● **TEXT SEGMENT**

* START *

Shayba ibn Rabi'a (شيبة بن ربيعة) (c. 560–624) was the brother of Utbah ibn Rabi'ah belonging to the clan of Banu Abd Shams (parent clan of Banu Umayyah) from the tribe of Quraysh of Mecca. He was also a champion of the Meccan army sent along with his brother Utbah and his nephew Walid ibn Utba in the Battle of Badr in around 624 CE (2 AH).
In a three against three match before the actual battle began, he was killed by Ubayda ibn al-Harith. Shayba married twice. First, he married with Fa'ra bint Harb ibn Umayya, Abu Sufyan ibn Harb's sister. By her, he had children named Asim, Zaynab, and Ubaydallah. Second, he married with Umm Sharak (Safiyya) bint Waqdan from Banu Amir ibn Luayy. By her, he had children named Ramla, Fatima, and Aisha, who all would eventually become Muslim. Shayba remained pagan until his death at Badr.

==Patriarchal Lineage==
       Fihr (Quraysh)

* END *

Page and screen pointing data:
* START *

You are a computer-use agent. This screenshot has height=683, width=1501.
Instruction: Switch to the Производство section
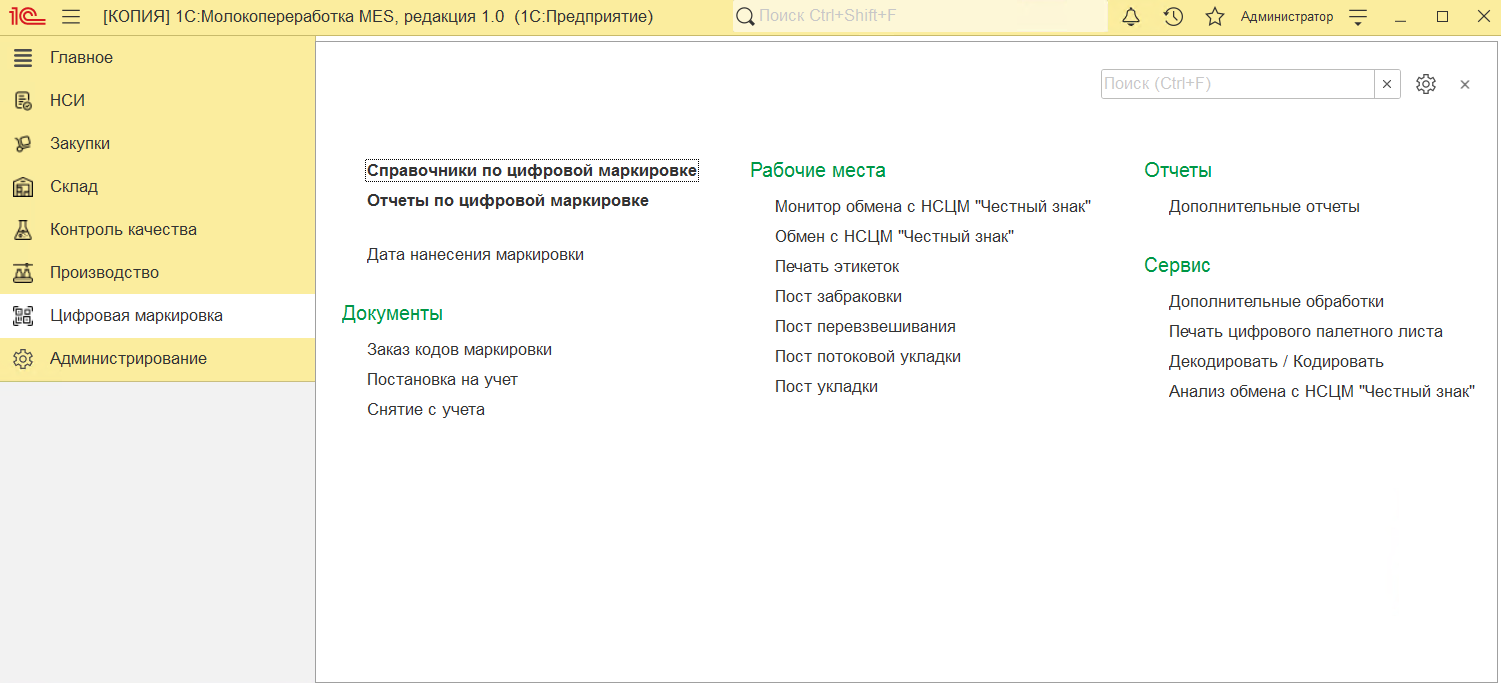[104, 273]
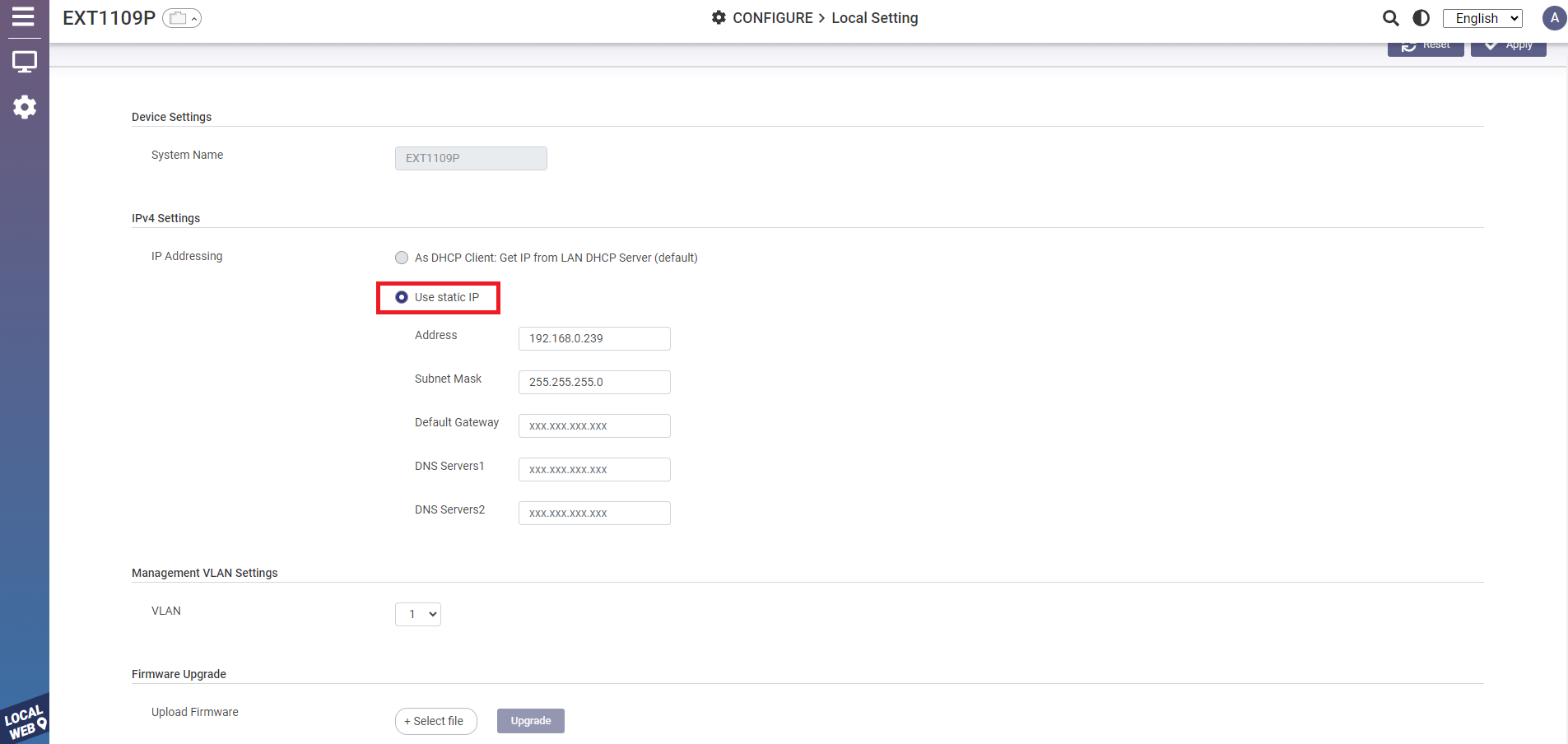Click the Select file button
Image resolution: width=1568 pixels, height=744 pixels.
[435, 721]
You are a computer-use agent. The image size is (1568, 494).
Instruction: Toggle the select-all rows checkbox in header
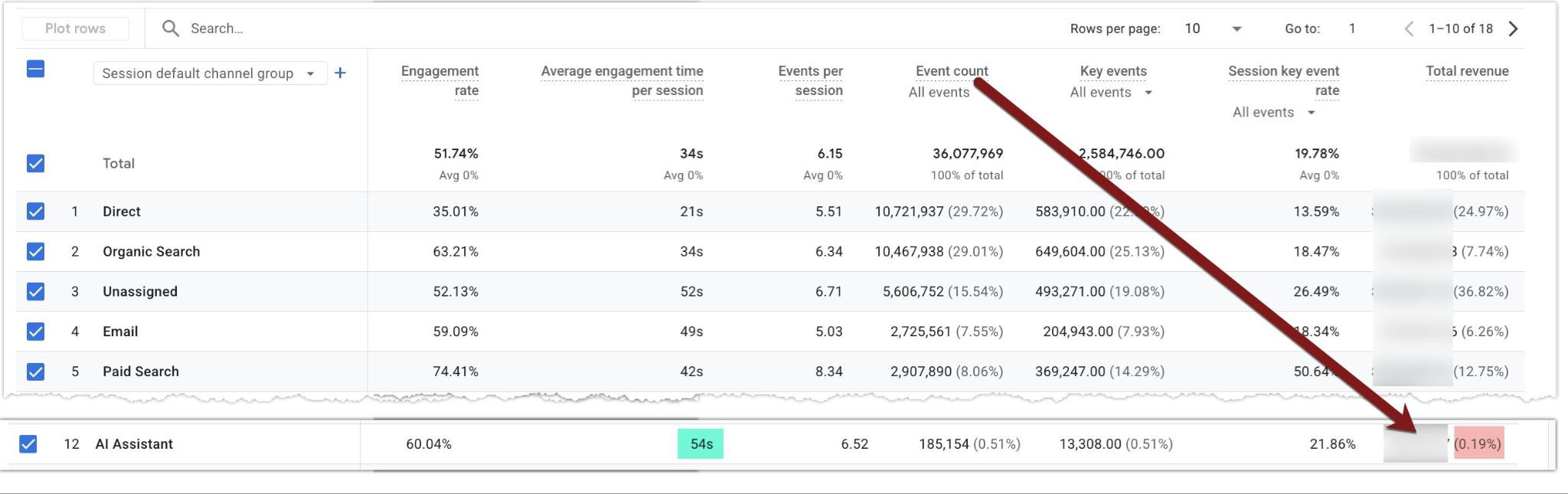tap(35, 69)
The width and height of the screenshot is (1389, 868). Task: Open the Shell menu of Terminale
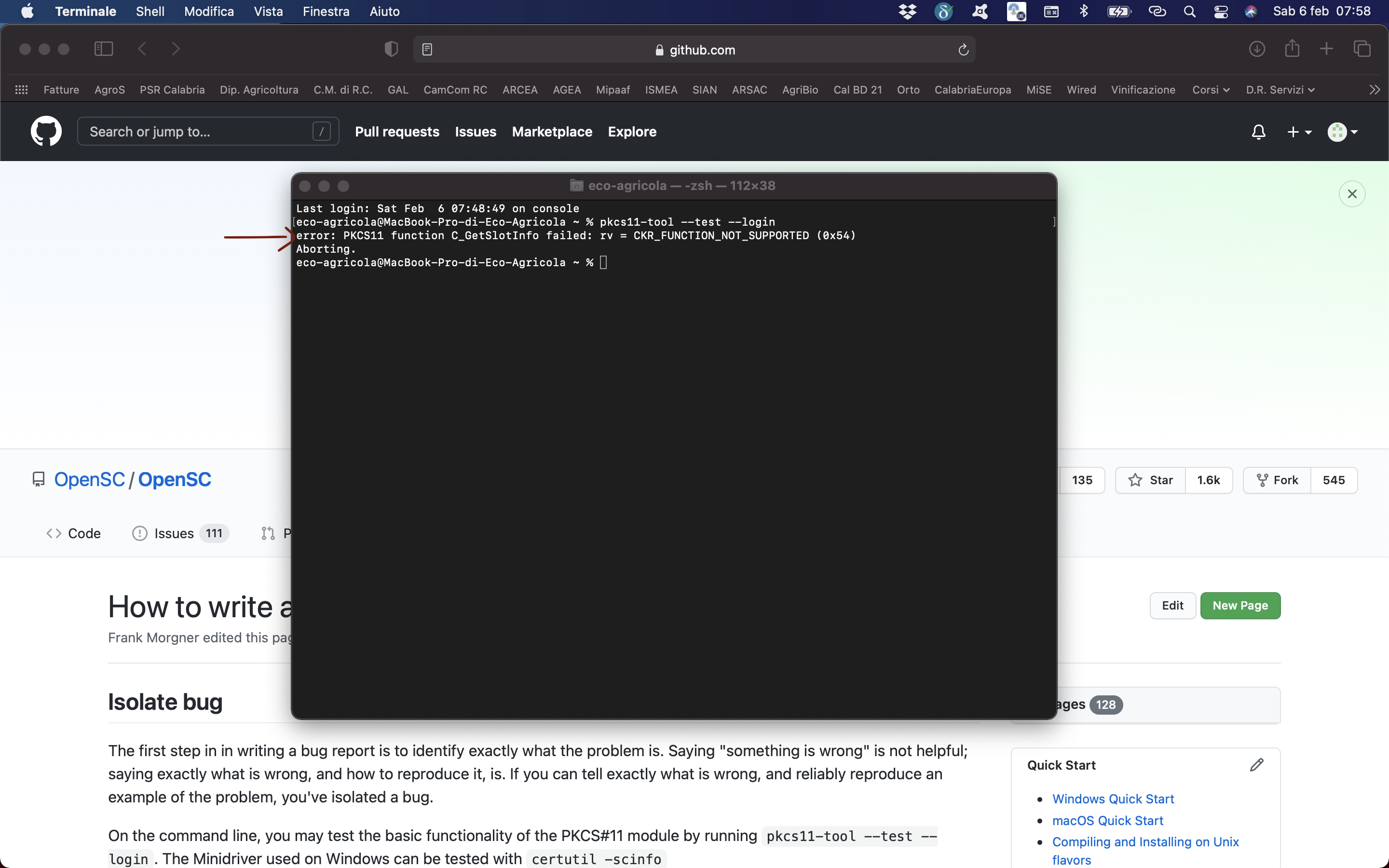pyautogui.click(x=150, y=11)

* END *

● **EXERCISE TASKS**
1. Can you convert the entries, starting at the line containing "You are a computer-use agent. The" and ending at the last line of the entries, into a Markdown table with the columns Row and Line, skipping blank lines and leaving out the pictures?
2. Can you pick up the text on Shayba ibn Rabi'a after its last line and keep writing?
The text about Shayba ibn Rabi'a and the entries come from separate sources.

● **ANSWERS IN ORDER**
1.
| Row | Line |
|---|---|
| 1 | You are a computer-use agent. The image size is (1568, 494). |
| 2 | Instruction: Toggle the select-all rows checkbox in header |
| 3 | tap(35, 69) |
| 4 | The width and height of the screenshot is (1389, 868). Task: Open the Shell menu of Terminale |
| 5 | pyautogui.click(x=150, y=11) |

2.
          |
       Ghalib
          |
       Lu'ayy
          |
       Ka'b
          |
       Murrah
          |
       Kilab
          |
       Qusayy
          |
 Abd Manaf Al-Mugheera
          |
       Abd Shams
          |
       Rabi'ah
       ___|____
      | |
    Utbah Shaybah

==Death==

A tradition from Sunan Abi Daud that relates the incident at the Battle of Badr:

Narrated from Ali: Utbah ibn Rabi'ah came forward followed by his son and his brother and cried out: Who will be engaged in single combat? Some young men of the Ansar responded to his call. He asked: Who are you? They told him. He said: We do not want you; we, in fact, want only our cousins. Muhammad said, "Get up Hamzah. Get up Ali. Get up Ubaydah ibn al-Harith. Hamzah went forward to Utbah, I went forward to Shaybah; and after two blows had been exchanged between Ubaydah and al-Walid, they wounded one another severely; so we turned against al-Walid and killed him, and we carried Ubaydah away.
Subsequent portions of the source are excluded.